I guess I’m wondering about this more from the hypothetical physics aspect rather than the real person aspect. So imagine that a cyborg that can run unbelievably fast is put on an inclined treadmill that has no internal friction. When the cyborg is initially placed on the treadmill, the belt would start to roll backwards. The cyborg has been programmed to stay in the middle of the treadmill, so it starts moving its legs in a running motion to counter act the belt moving backwards. In this experiment, how fast would the cyborg need to run to stay in the middle of the treadmill?
Perhaps another way to think of this is to put a cyborg on a regular manual treadmill with normal internal friction. At some running speed, the cyborg can stay in the middle of the treadmill. But then if you improve the treadmill so the internal friction is reduced by half, how much faster would the cyborg run? If you again halved the friction, how much faster would the cyborg have to run? If you kept halving the friction over and over so that the internal friction approached zero, what running speed would the cyborg approach?
Actually human feet and legs do re-absorb a significant amount of energy; they are built to be springy. It’s one reason why humans have high endurance, and why a prosthetic like an old-fashioned rigid peg-leg works much worse than a natural foot. It doesn’t get transformed back to chemical energy but energy does get re-absorbed and re-used.
That said, entropy applies and the human foot is no more a perpetual motion engine than any other spring. It just works more efficiently than it would if it didn’t re-absorb energy.
You could stay on the treadmill for as long as you were able to maintain a steady acceleration, but that needed acceleration would be extremely high. First, take the acceleration that you’d have if you just stood “still” on the treadmill: That’s g times the sine of the angle that the treadmill is tilted at, which, for most reasonable treadmill inclinations, would be manageably small… but then, to stay on the treadmill and not just slide off, you’d need to multiply that by the ratio of your mass to the belt’s mass, and that ratio is going to be huge, somewhere in the triple-digit range.

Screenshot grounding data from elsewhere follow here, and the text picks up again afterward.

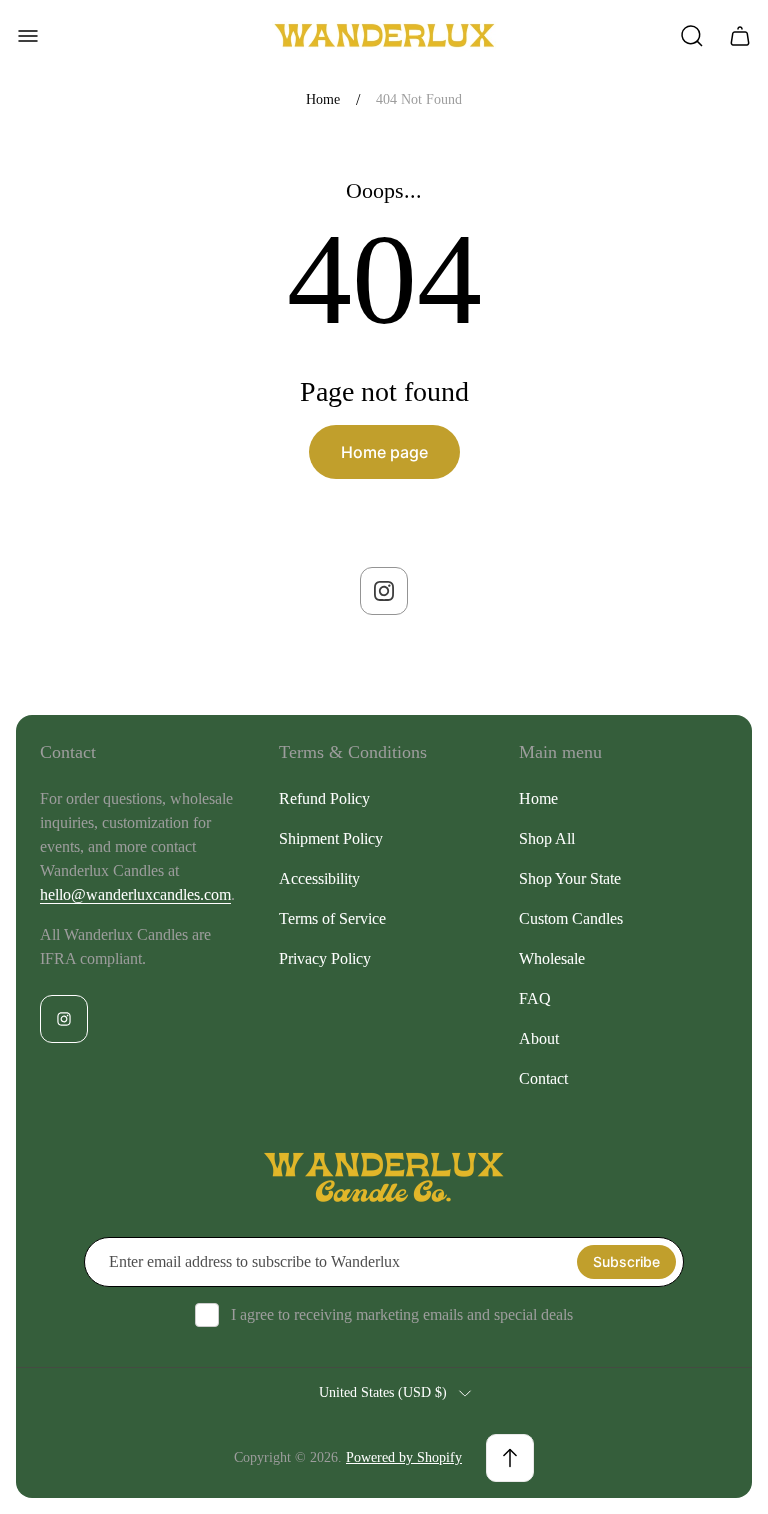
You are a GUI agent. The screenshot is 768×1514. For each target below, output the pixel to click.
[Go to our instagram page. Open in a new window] (384, 591)
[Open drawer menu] (28, 36)
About (539, 1038)
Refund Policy (324, 798)
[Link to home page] (384, 1178)
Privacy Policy (325, 958)
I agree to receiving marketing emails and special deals (402, 1314)
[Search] (692, 36)
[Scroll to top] (510, 1458)
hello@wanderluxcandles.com (135, 894)
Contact (543, 1078)
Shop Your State (570, 878)
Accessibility (319, 878)
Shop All (547, 838)
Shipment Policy (331, 838)
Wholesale (552, 958)
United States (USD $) (383, 1392)
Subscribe (626, 1261)
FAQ (535, 998)
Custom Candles (571, 918)
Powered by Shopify (404, 1457)
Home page (384, 452)
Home (323, 99)
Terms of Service (332, 918)
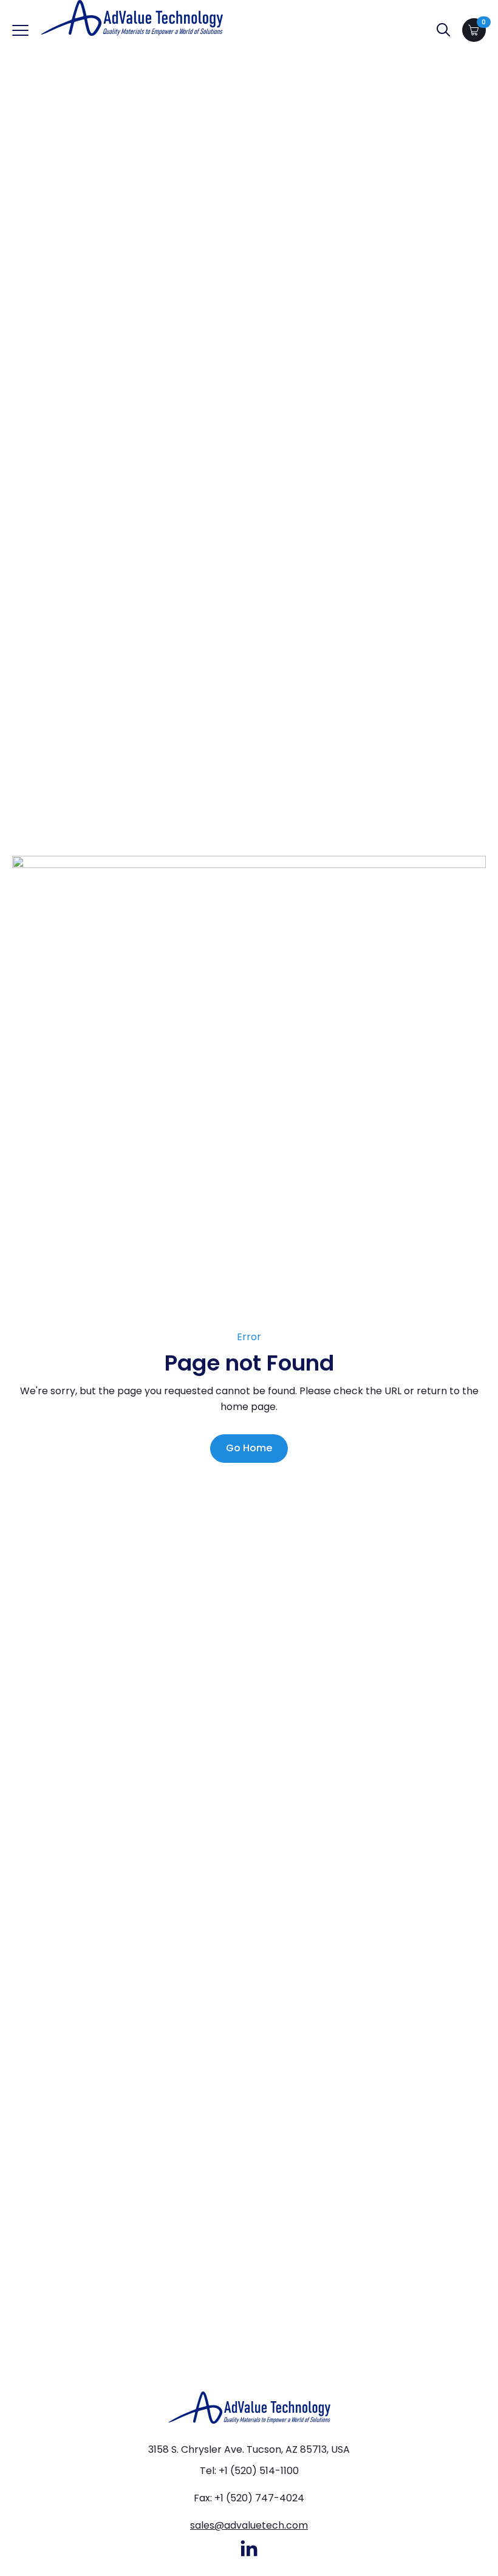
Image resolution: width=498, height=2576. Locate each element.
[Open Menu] (20, 30)
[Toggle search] (443, 29)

In any event, there’s a limit to how long any physical system can maintain any steady acceleration, and it wouldn’t be very long.
Well, if you can imagine no internal friction, why not just imagine a human that can run unbelievably fast? Regardless, what ever it is that “can run unbelievably fast”, it will reach that unbelievable limit very quickly indeed.
There will be a limit - there won’t be an " infinitely fast".
Yeah, continuous acceleration adds up surprisingly quickly, so whatever limits exist will be reached relatively quickly. In this case, how fast a human can make their legs move, so the limit will be reached quickly indeed.
It would take about a year for a spacecraft to reach the edge of light speed with a continuous 1g acceleration in space, which is a close to zero friction environment. Which is nowhere near “infinite” of course. And assumes you somehow had unlimited fuel.
Point is that yes, eventually you’ll reach a limit, even with something a lot better at accelerating than a human.
One could also argue that the treadmill would accelerate faster than the equivalent of 1g.
Would it make a difference if you put the treadmill on a plane?
Yeah, but “a year to lightspeed at 1g” was the example I knew off the top of my head.
I guessed it would take 15 posts. Not bad.
It’s FQ. Couldn’t do it much earlier.
Do you want the treadmill on the plane, or under it?
In the aisle, blocking access to the bathrooms.
With zero internal friction you may as well make a comparison of a Bugatti on an inclined sheet of ice. No matter how fast the Bugatti can accelerate the speed of its tires, it’s just going to slide off the sheet of ice just as fast as a Model-T sitting idle.